Some analysts have indicated that if this new chip can achieve 50% of the H100's speed while consuming 43% less power, it may be attractive to Chinese customers.

"Although the H20's computing power is lower than the H100's, it will be more affordable and support Nvidia's special features, such as NVLink and the CUDA platform," said Ming-Chi Kuo, a technology analyst at TF International Securities Group Limited, headquartered in Hong Kong: "Chinese customers remain highly interested in the H20 chip."

Latest Special Specification Graphics Card

Nvidia recently released a special specification graphics card for China, named GeForce RTX 4090D, equipped with AD102-250, replacing the flagship product GeForce RTX 4090 that is restricted for export.

On October 17, 2023, the United States imposed strict restrictions on the export of artificial intelligence-related chips and semiconductor manufacturing equipment to Mainland China, leading to the limited sale of Nvidia's high-end gaming graphics card, the GeForce RTX 4090, in Mainland China. To address this issue, it was decided to develop a customized GeForce RTX 4090 D graphics card, which meets the U.S. export control requirements by reducing some specifications.
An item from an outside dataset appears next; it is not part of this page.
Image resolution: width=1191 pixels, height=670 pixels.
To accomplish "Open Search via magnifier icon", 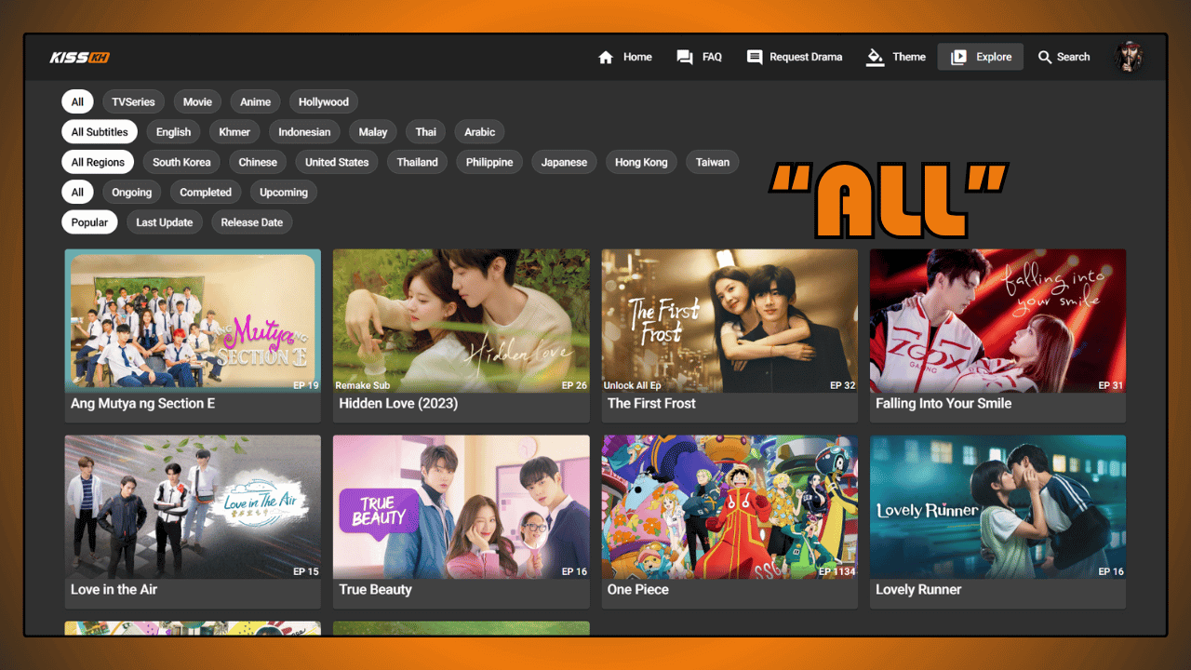I will 1045,58.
In response to the latest U.S. government export controls on Chinese artificial intelligence chips, the RTX 4090 D needs to meet the comprehensive computing performance (TPP) limit of 4800. The TPP of the RTX 4090, whether in FP8 or FP16, is 5286, which is about 10% higher than the restricted value.Normally, NVIDIA would need to appropriately reduce specifications from the RTX 4090, most directly by reducing the number of SMs, Tensor cores, and CUDA configurations. However, the RTX 4090D must maintain a certain distance between itself and the RTX 4080 SUPER.

NVIDIA has stated that it will continue to fully comply with U.S. regulations. Indeed, NVIDIA does provide services to Mainland Chinese customers in Singapore, including ByteDance, Tencent's international cloud business, and Alibaba Group. The filing shows that NVIDIA's sales to customers in Singapore (including Chinese enterprises) account for about 15% of total revenue.

Both the RTX 4090 D and the RTX 4090 use TSMC's N4 process. If approved by the U.S. Department of Commerce, it could become the key to NVIDIA's market turnaround in China.

The advantage over Chinese competitors is narrowing. The H20 still has advantages over domestic Chinese AI chips in terms of performance and efficiency, but this advantage is diminishing. With policy and financial support, many domestic Chinese chip manufacturers are growing rapidly and may one day break NVIDIA's monopoly in the AI chip market.

In fact, some Mainland Chinese technology companies have already turned to using local chips.

The pressure on NVIDIA may be easing. On December 2, 2023, U.S. Commerce Secretary Gina Raimondo stated at a forum that if any U.S. company redesigns its chips around a specific cut-off line to enable Chinese companies to perform artificial intelligence, the U.S. government will control it the next day.

It cannot be ruled out that if the H20's performance does indeed reach 50% of the H100's, Raimondo may further tighten export rules.